North Carolina’s SB 349 is the most ambitious state zoning reform yet

By Salim Furth, Joseph Coletti

Raleigh, NC – North Carolina home prices increased over 10 percent since the start of the pandemic, the first time that Zillow data has shown a double-digit increase in any 12-month period. That came on top of several years of price growth in excess of 5 percent – substantially higher than during the so-called housing bubble of the 2000s.

high angle shot of suburban neighborhood
Photo by David McBee

The sustained increase in home prices has a straightforward cause: North Carolina has built far fewer homes, especially small homes, than at any time in a generation. Even while prices surged past 2007 levels, homebuilding remained stuck below 1993 levels. And the homes that are built today are disproportionately of the large-and-pricey variety.

The main culprit for high home prices is local land-use regulation – restrictions on where and how densely housing can be built. Since 2015, legislators have been working to ease the burden of land-use regulations on owners, as they have with other regulatory reforms. They have taken significant steps to protect the rights of owners to use their property with less interference from local government, including a comprehensive rewrite in 2019 that made state zoning law clearer and more predictable whether a person is dealing with a city or a county. The bill also improved the bargaining position of owners versus local governments.
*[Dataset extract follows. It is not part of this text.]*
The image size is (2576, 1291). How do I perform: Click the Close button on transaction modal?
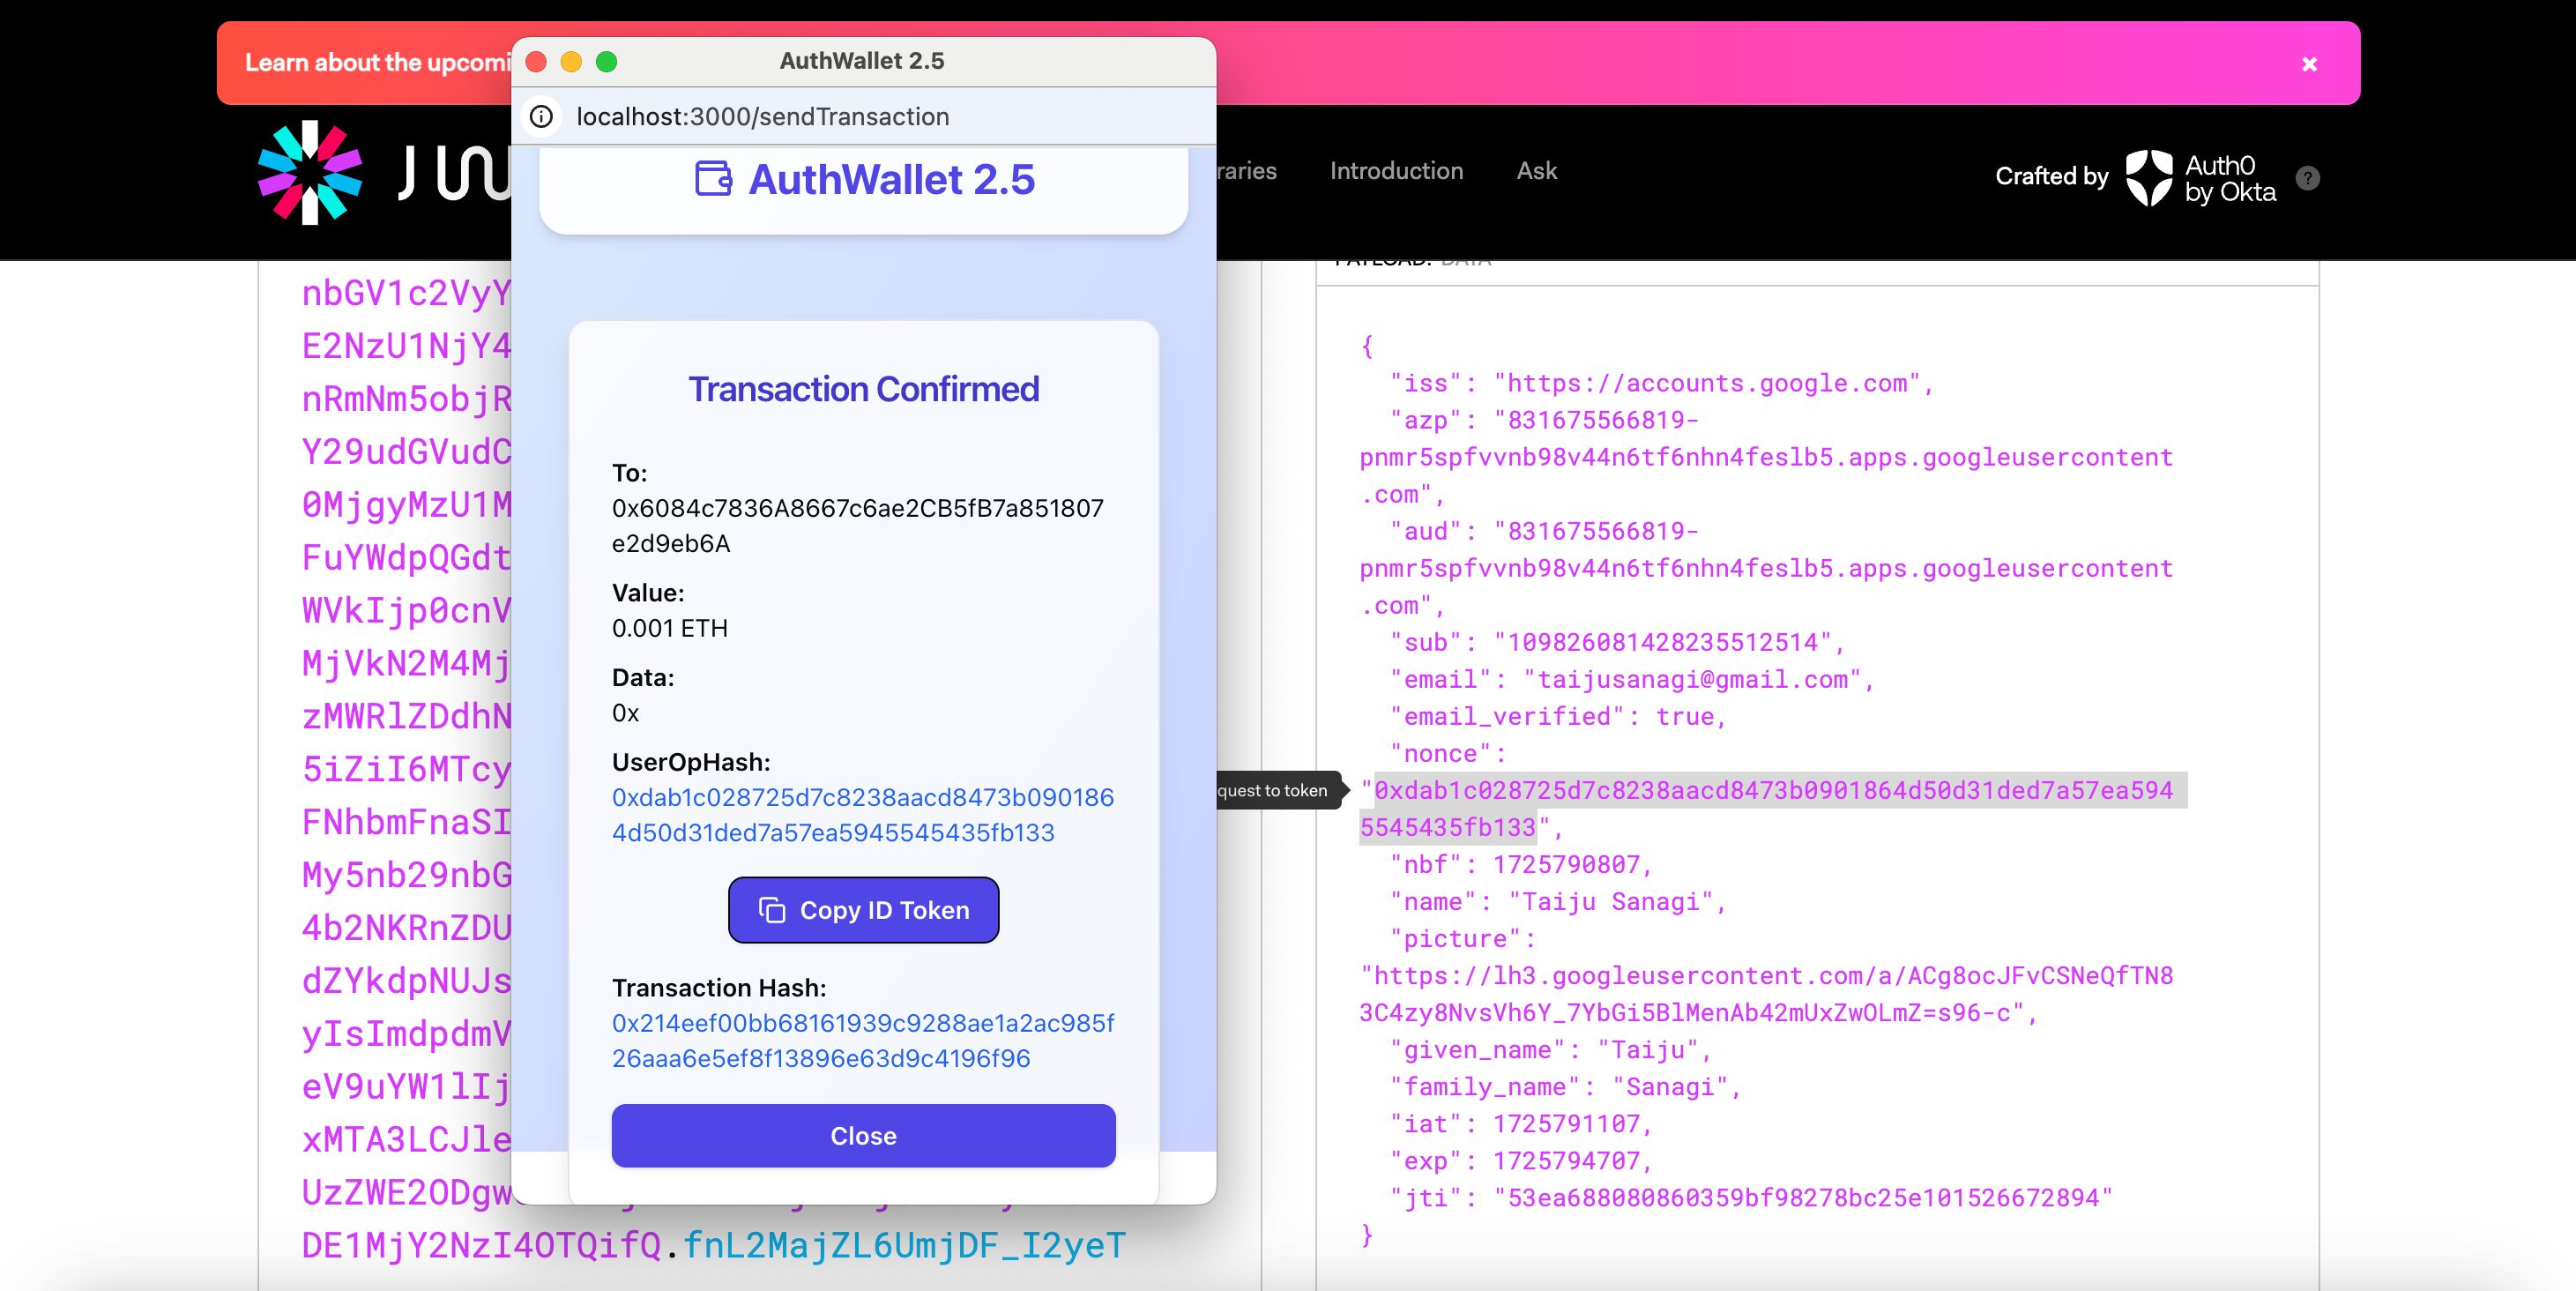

In this environment, it is not surprising that a bipartisan team of legislators has filed the most ambitious zoning reform bill that we have ever read. The Act to Increase Housing Opportunities, filed concurrently as Senate Bill 349 and House Bill 401, has four major themes:

  1. It would legalize “middle housing,” which it defines as duplexes, triplexes, quadplexes, and townhouses. This provision would preempt local restrictions that allow only single-family homes on much of the state’s residential land, provided water or sewer is available. This section has a key weakness, however: It would allow localities to apply stricter regulations to “plexes” than to single-family homes, which could act as a functional ban.
  2. The bill would also give North Carolina homeowners the right to build and rent out an “accessory dwelling unit” (ADU) such as an in-law apartment or backyard cottage. Unlike with middle housing, the bill would clear away regulations that make ADUs impracticable, including parking restrictions and high fees. It would also ban owner-occupancy restrictions, although North Carolina courts have already ruled those constitutionally invalid.
  3. The bill would try to rebalance the relationship between property owners and local governments, giving more weight to the former. The most ambitious clause in this vein reads, “A local government shall not adopt or enforce an ordinance downzoning property that has access to public water or public sewer, unless the local government can show a change in circumstances that substantially affects the public health, safety, or welfare.” It would not be ironclad – circumstances are always changing, and “welfare” is an elastic term. Another clause would remind governments that “ambiguities … are to be construed in favor of the free use of land.” Although those clauses would not immediately change the regulatory framework, they would instruct judges to approach local authority with more skepticism. Of more immediate value to builders, the bill would also provide a flurry of procedural tweaks intended to protect property owners during permitting processes and disputes.
  4. Finally, the bill would require each jurisdiction to make space for every type of land use except industrial and “nuisance” uses (such as garbage dumps). When the Supreme Court upheld zoning in a 1926 case, part of its premise was that some uses of land are only restricted when they are in the wrong place – “a pig in the parlor instead of the barnyard.” Since then, zoning has become much stricter. Instead of merely separating land uses, many jurisdictions entirely ban them. This provision would be a first step in returning to what zoning expert William Fischel calls “good housekeeping zoning.”

The bill could better achieve its desired effects if some provisions were amended.

First, the bill could include a crucial form of middle housing, cottage clusters, preferably on divisible lots. Where “plex”-style middle housing provides an excellent wealth-building platform for owners who live in one unit while renting out the others, cottages can replace the vanishing starter home. That is especially true if a lot with a cluster of cottages – essentially houses smaller than 1,200 square feet in area – is allowed to subdivide below the minimum lot size so that each cottage can be sold without the complexities of a condo.

Second, the provision that limits downzoning could clarify that local governments can still achieve those ends by purchasing easements or compensating property owners for a partial regulatory taking. When a city wants to preserve a historic district or add parking, for instance, it ought to compensate those who bear the costs, just as it does when buying land for a new park or road.

The General Assembly has been consistent in its pursuit of fiscal restraint and government reform to expand access to opportunity for more people. Removing barriers to innovative forms of housing would improve housing availability and affordability while providing more ways for existing owners to capture the value of their investments. North Carolina should have room for everyone to find a home and advance economically.